1) Enrollment and retension in 100- and 200-level Greek courses has dropped somewhat since the implementation of new books, which was implemented to improve knowledge of Latin and Greek grammar and vocabulary, though not to a degree that is historically unprecedented. It is still too early to tell how the implementation of the new textbooks has affected language acquisition. This will be tested over the course of the coming year through regular meetings with faculty members (the first meeting will be taking place in early October, 2014) as well as review of exams.
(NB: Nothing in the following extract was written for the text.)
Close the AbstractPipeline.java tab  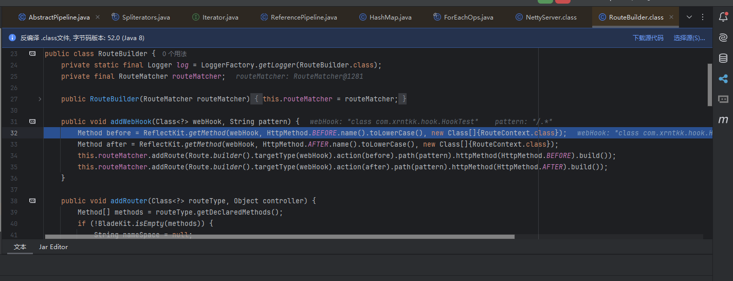point(98,17)
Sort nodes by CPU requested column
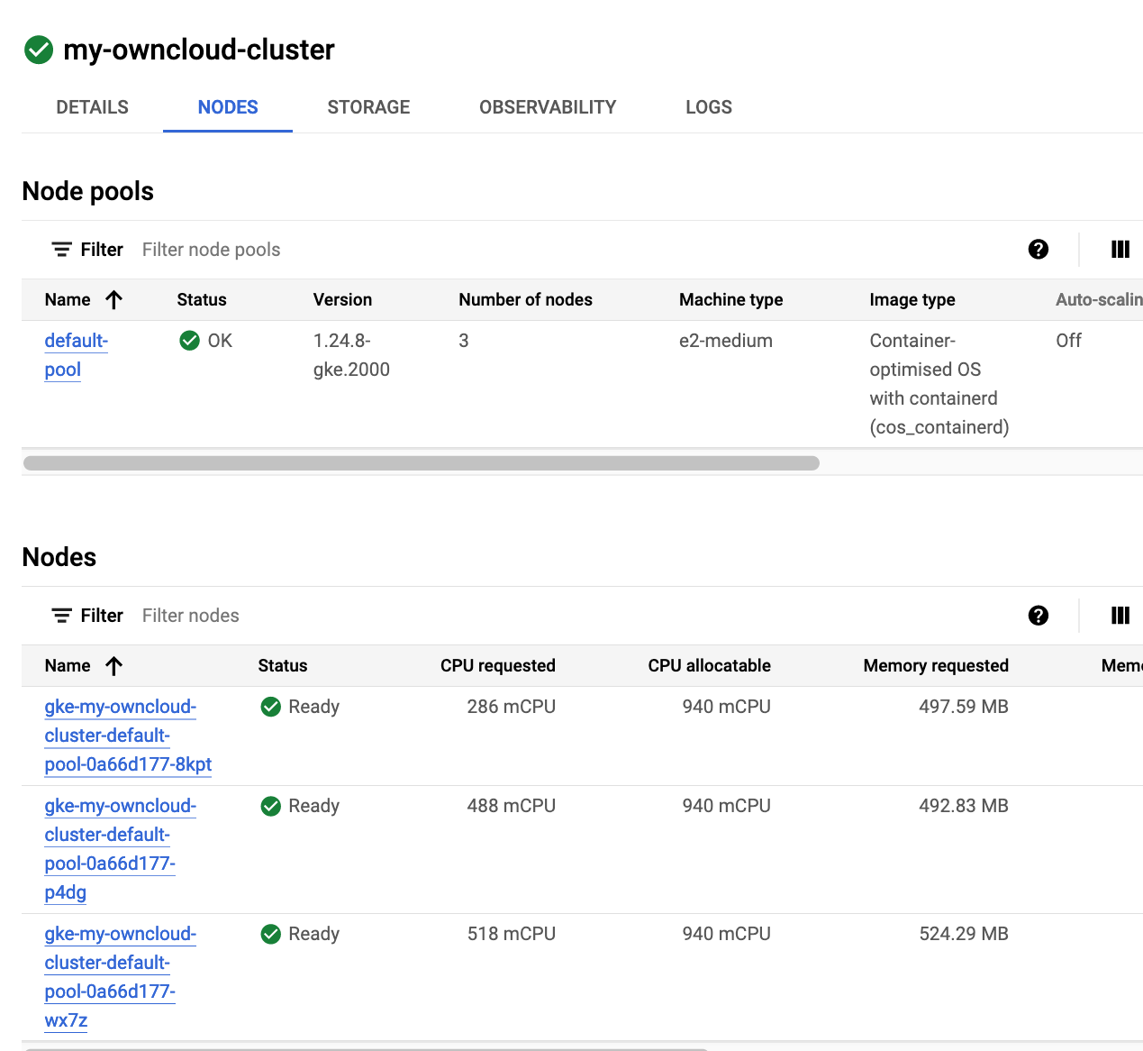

2) The number of Classics majors has risen dramatically, with a total of 8 students declaring as majors between Spring 2014 and Fall 2014 (i.e. from the point the updated program requirements were accepted). This rate of recruitment far outpaces that of previous years. These higher numbers likely reflect the desire for a broader range of civ/in-translation courses expressed in the exit survey as well as the fact that many students were initially recruited into Classics through feeder courses like Greek and Roman Myth (LLEA 122).
12) State how the program used the results or plans to use the results. Please be specific.
1) The Classics program will continue to monitor the updated language programs through regular meetings with faculty members and review of exams. Updates to the program, in terms of book and supplementary materials, will be made accordingly. We will continue to monitor enrollments in 100- and 200-level language programs, paying particular attention to the correlation between enrollments and the revised nature of the pedagogical program, as well as recruitment efforts, e.g. in the form of posters placed around campus and outreach in related classes.
2) We intend to continue to monitor numbers of majors and to recruit heavily, in particular, in the "feeder" classes such as World Myth (LLEA 151) and Greek and Roman Myth (LLEA 122). We will continue to observe the relationship between the needs to have a robust language program at all levels and the apparent student desire for a more civ- and in-translation centric program.
13) Beyond the results, were there additional conclusions or discoveries?
This can include insights about assessment procedures, teaching and learning, program aspects and so on.
14) If the program did not engage in assessment activities, please explain.
Or, if the program did engage in assessment activities, please add any other important information here.